Y es también buen ejemplo de cómo las «nuevas tecnologías», igual que lo han hecho en cada casa, han invadido ese ámbito doméstico e íntimo dando al traste con todo ese universo relacional encerrando a cada uno en el silencio individual de los auriculares del MP3 o el IPhone o en el autismo de la mirada concentrada en las pantallas del DVD incrustadas en los asientos delanteros.
También el espacio del coche ha dejado de ser doméstico y será difícil escuchar ya alguna vez aquella tonadilla a coro que nos trajo la primera televisión: «En el coche de papá / nos iremos a pasear / vamos de paseo, piii, piii, piii». Aquel coche de papá ha muerto.
Certera ejemplo de cambios colaterales, como dice Pepe, aplicados a una tecnología. Y certera también la elección de un ámbito tecnológico aplicado a otro ámbito tecnológico.
Sobre todo porque la desaparición del coche de papá expresa la desaparición o el desdibujamiento de papá como figura referencial en favor de los medios que les entran por los ojos y oídos.
Quién no disfrute más que nadie, no entrará en el reino…de los que han venido a este mundo a divertirse.
El coche en sí ya sólo es pura colateralidad:
Los padres se miran a sí mismos en el coche convertido en su propio espejo, que les acerca a visitar a otros amigos-espejo, o les traslada a lugares que reflejan su interés por el sitio visitado y los trae de vuelta mareados de imágenes de uno mismo recogidas afuera. Mientras, los hijos, demandan lo exigible: una pantalla que les conduzca a distraídas realidades para ir aprendiendo a vivir divertidamente. (Divertir: Entretener, recrear, apartar, desviar, alejar)
No resisto callar aquí que servidor tuvo un coche de papá, fantástico. Una furgoneta VW Transporter Combi de nueve plazas, transformada para poder pernoctar que compré, de segunda mano, con la expresa intención de crear un entorno familiar móvil. Fueron cinco años (del 92 al 97) de épicos viajes por la piel de toro, deliciosos e inefables, que han quedado grabados en el alma de cada miembro de mi familia (papá, mamá y cuatro hijos). Su debut, en agosto del 93, fue como coche escoba y de apoyo logístico en el Camino de Santiago (salida desde Roncesvalles) que mi hijo, sus primos y unos cuantos amigos de clase, al acabar la E.G.B., hicieron en bicicleta.
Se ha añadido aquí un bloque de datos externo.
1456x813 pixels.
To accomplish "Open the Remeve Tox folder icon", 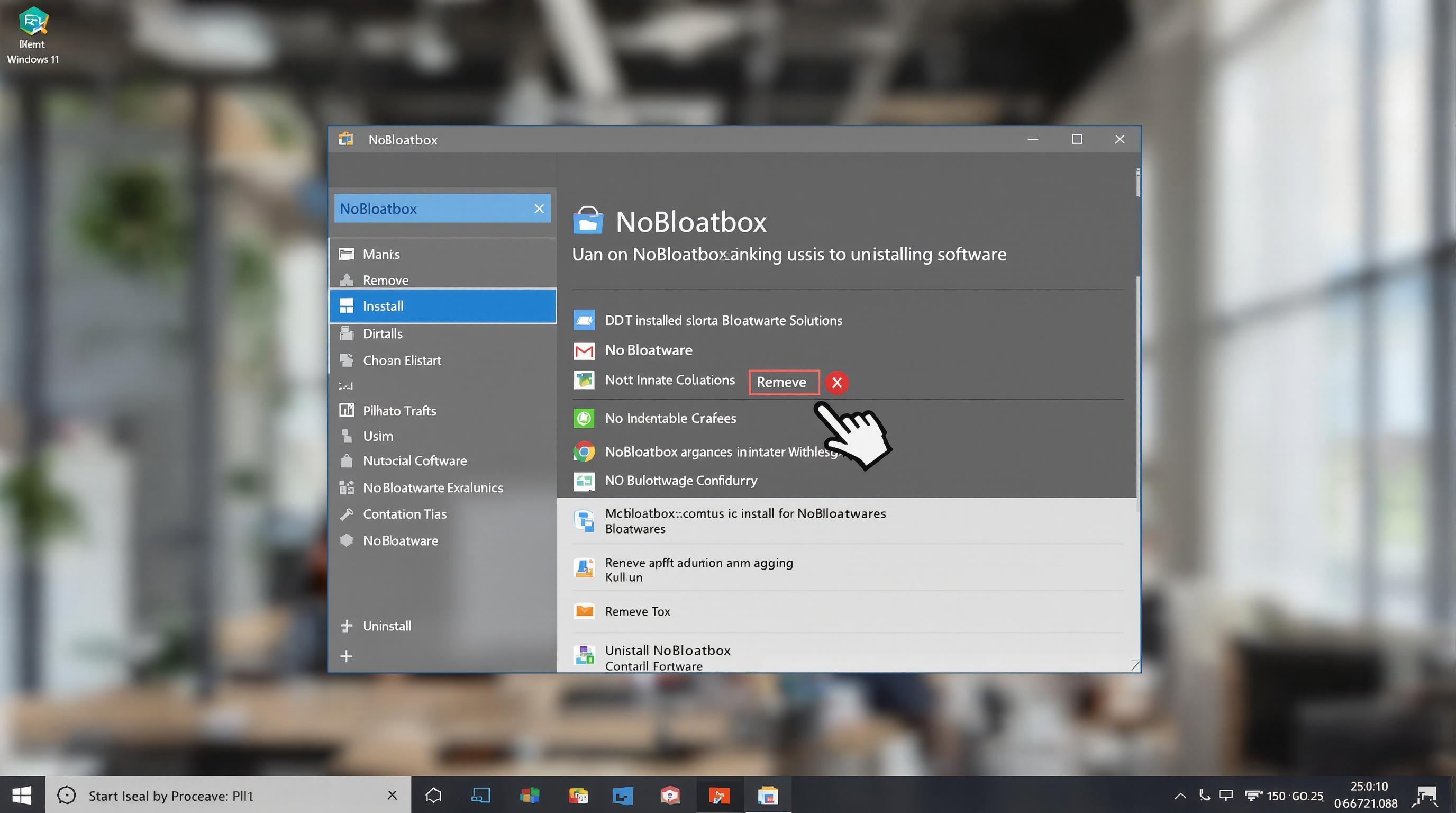I will [x=584, y=611].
Cuando tocó venderla nos daba tanta pena que decidimos hacer un viaje, esta vez por las cimas de los Montes Universales (Teruel y provincias limítrofes), para despedirnos con el cariño debido de «la vivita», que así la llamábamos, por las días de felicidad que nos había procurado. Pasados los años volvió a la familia al comprarla Rafael, mi hijo mayor, cuando cansados de las ingratas condiciones de la vida en la urbe decidieron, su mujer y él, ensayar otras formas de vida y hacerse neorurales. La cargaban de aperos campesinos, de patatas, calabazas, amigos, instrumentos musicales, ….. Llegado el momento de los achaques mecánicos y cambiar de auto, no resistieron la idea de venderla y hoy «la vivita» vive quieta guardando vivencias preciosas en la cochera de un familiar en una finca de cultivo sita en Alcarrás (Lérida). Algún día ¡seguro! algún miembro de mi familia la hará revivir.
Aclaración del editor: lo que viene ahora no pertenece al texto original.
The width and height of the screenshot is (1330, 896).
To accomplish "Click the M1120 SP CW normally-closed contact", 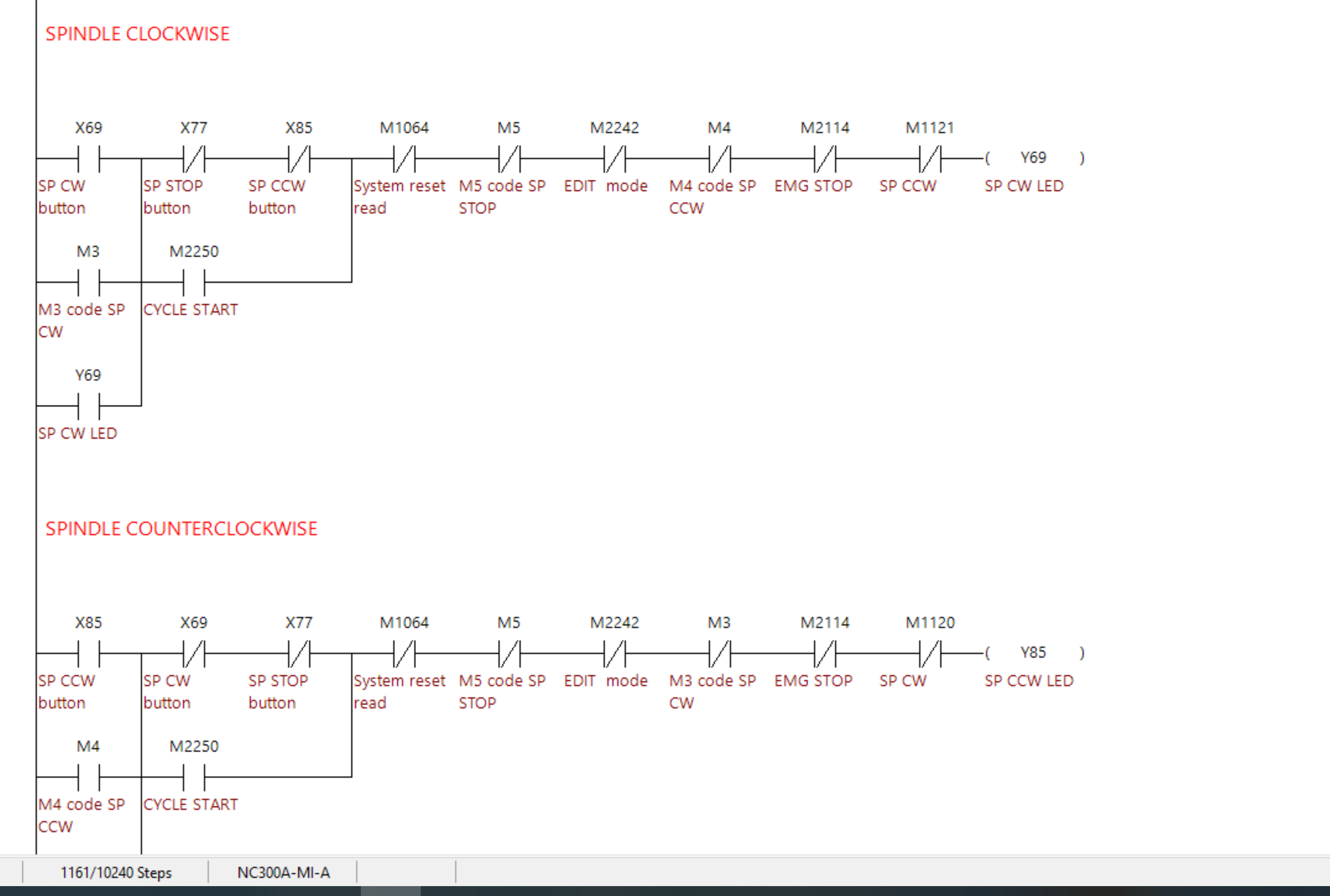I will [930, 654].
Hoy tengo un coche de tecnología avanzada que me sustituye, que hace casi todo por mí y me duerme cuando lo conduzco en carretera. No he leído los manuales, no sé para qué sirven más de la mitad de los botones, ni como activar las muchas funciones que ofrece y yo ignoro. Un coche de estos tiempos, soso hasta el aburrimiento. Y yo, que ya me he hecho mayor, lo tengo por obligación pero me gustaría poder vivir sin coche.
Necesitaba expansionarme un poco. Gracias.
Me han gustado los certeros comentarios de «Verbum» y «anónima».
La tan traída y llevada «Nodriza electrónica», Verbum.
Divertirse es el lema de la Sociedad de la decepción como la llama Lipovetsky.
José Luis: ya sabía yo que esta entrada te iba a provocar nostalgia de aquella época en la que se produjo el milagro de llenar de tanta humanidad un coche que casi se hace humano.Humana, en este caso.